Henoch-Schonlein purpura in Wiskott-Aldrich syndrome

Duzova A., Topaloglu R., Sanal O., Kilic S., Mazza C., Besbas N., ...More

PEDIATRIC NEPHROLOGY, vol.16, no.6, pp.500-502, 2001 (SCI-Expanded) identifier identifier identifier

  • Publication Type: Article / Article
  • Volume: 16 Issue: 6
  • Publication Date: 2001
  • Doi Number: 10.1007/s004670100583
  • Journal Indexes: Science Citation Index Expanded (SCI-EXPANDED), Scopus
  • Page Numbers: pp.500-502
  • Hacettepe University Affiliated: Yes


Wiskott-Aldrich syndrome (WAS) is a rare immune deficiency disease. Sialophorin glycosylation is defective in WAS. Although it is not very common, renal involvement including IgA nephropathy (IgAN) was reported.

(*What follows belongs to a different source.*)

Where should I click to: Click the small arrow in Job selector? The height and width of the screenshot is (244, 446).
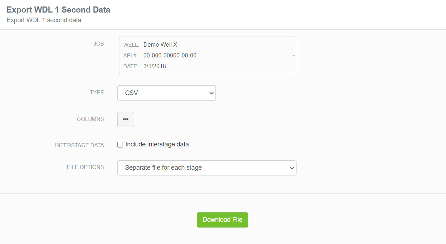[x=293, y=56]
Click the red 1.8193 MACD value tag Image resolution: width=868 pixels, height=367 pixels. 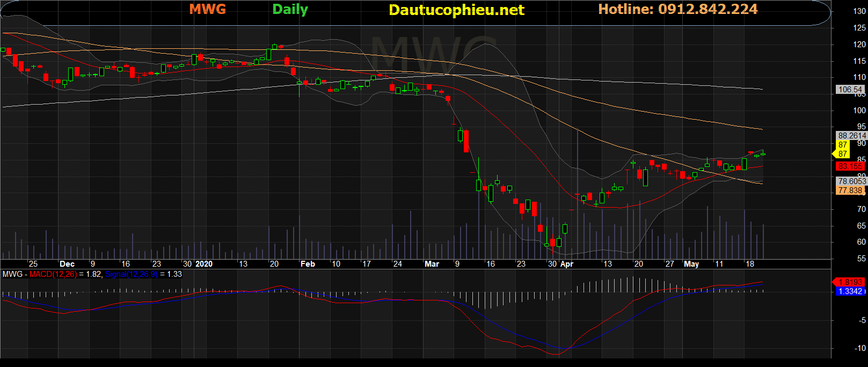pyautogui.click(x=850, y=282)
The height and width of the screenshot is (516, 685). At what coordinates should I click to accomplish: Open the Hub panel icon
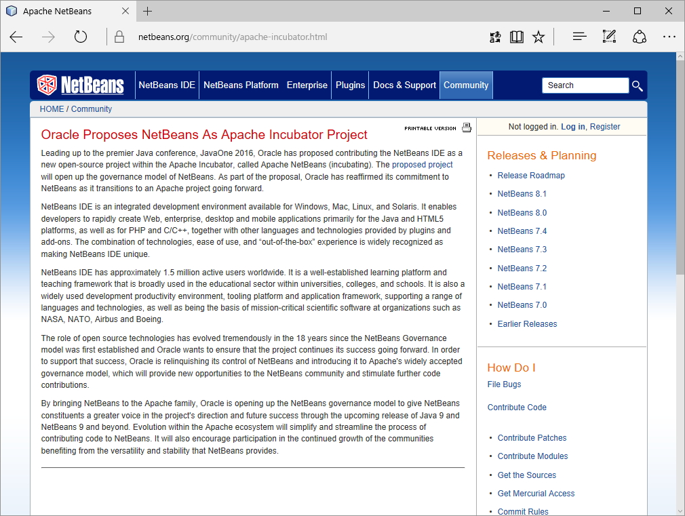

Abnormal glycosylation plays a key role in the pathogenesis of IgAN. We present an 8-year-old boy with WAS who had recurrent episodes of Henoch-Schonlein purpura with renal involvement following upper respiratory tract infections. His renal function did not deteriorate. Both IgAN and WAS have glycosylation defects, but there must be some other factors (genetic and environmental) to explain their rare association.